## Your objective
Nothing but the records, copied exactly and stripped of pictures, should be in the answer.

## Material to process

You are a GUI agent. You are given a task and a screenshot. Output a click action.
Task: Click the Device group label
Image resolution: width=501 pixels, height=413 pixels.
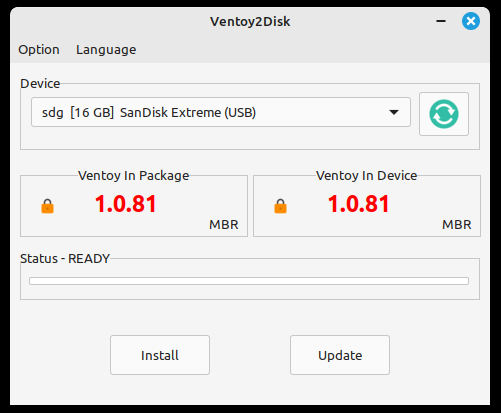coord(40,84)
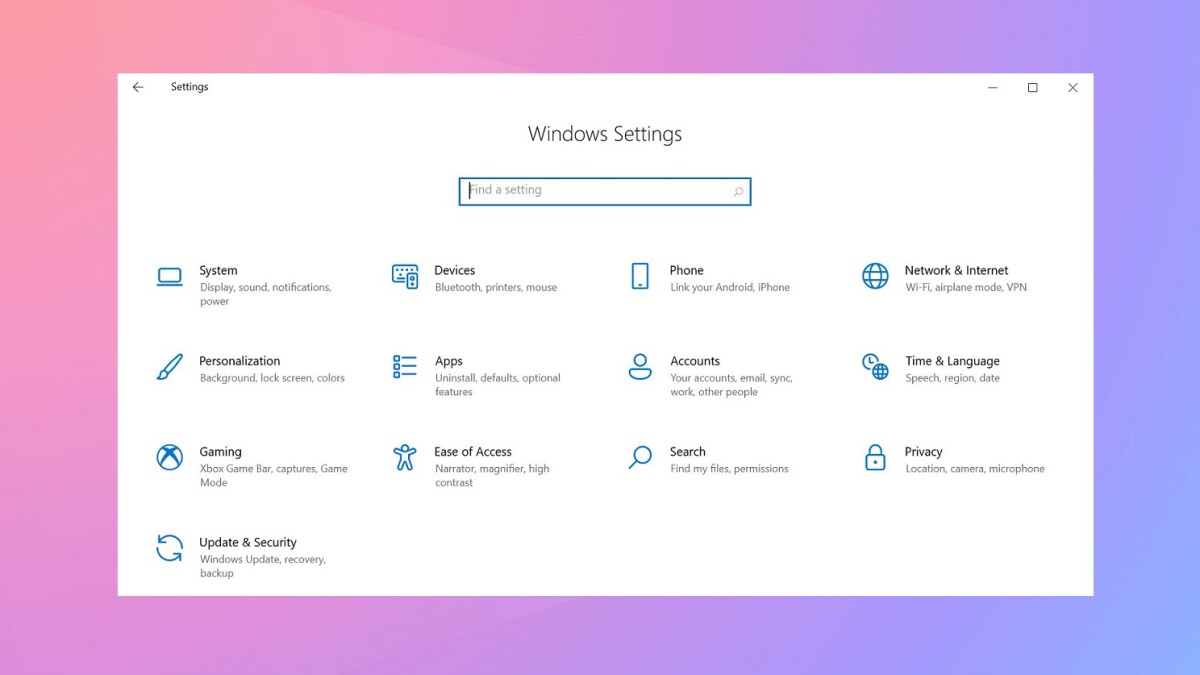Screen dimensions: 1200x675
Task: Open System settings via the laptop icon
Action: point(169,276)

## Result of this task
You are a GUI agent. You are given a task and a screenshot. Output a click action.
Task: Click the Device group label
Image resolution: width=501 pixels, height=413 pixels.
coord(40,84)
Screen dimensions: 1200x675
Task: Open System settings via the laptop icon
Action: point(169,276)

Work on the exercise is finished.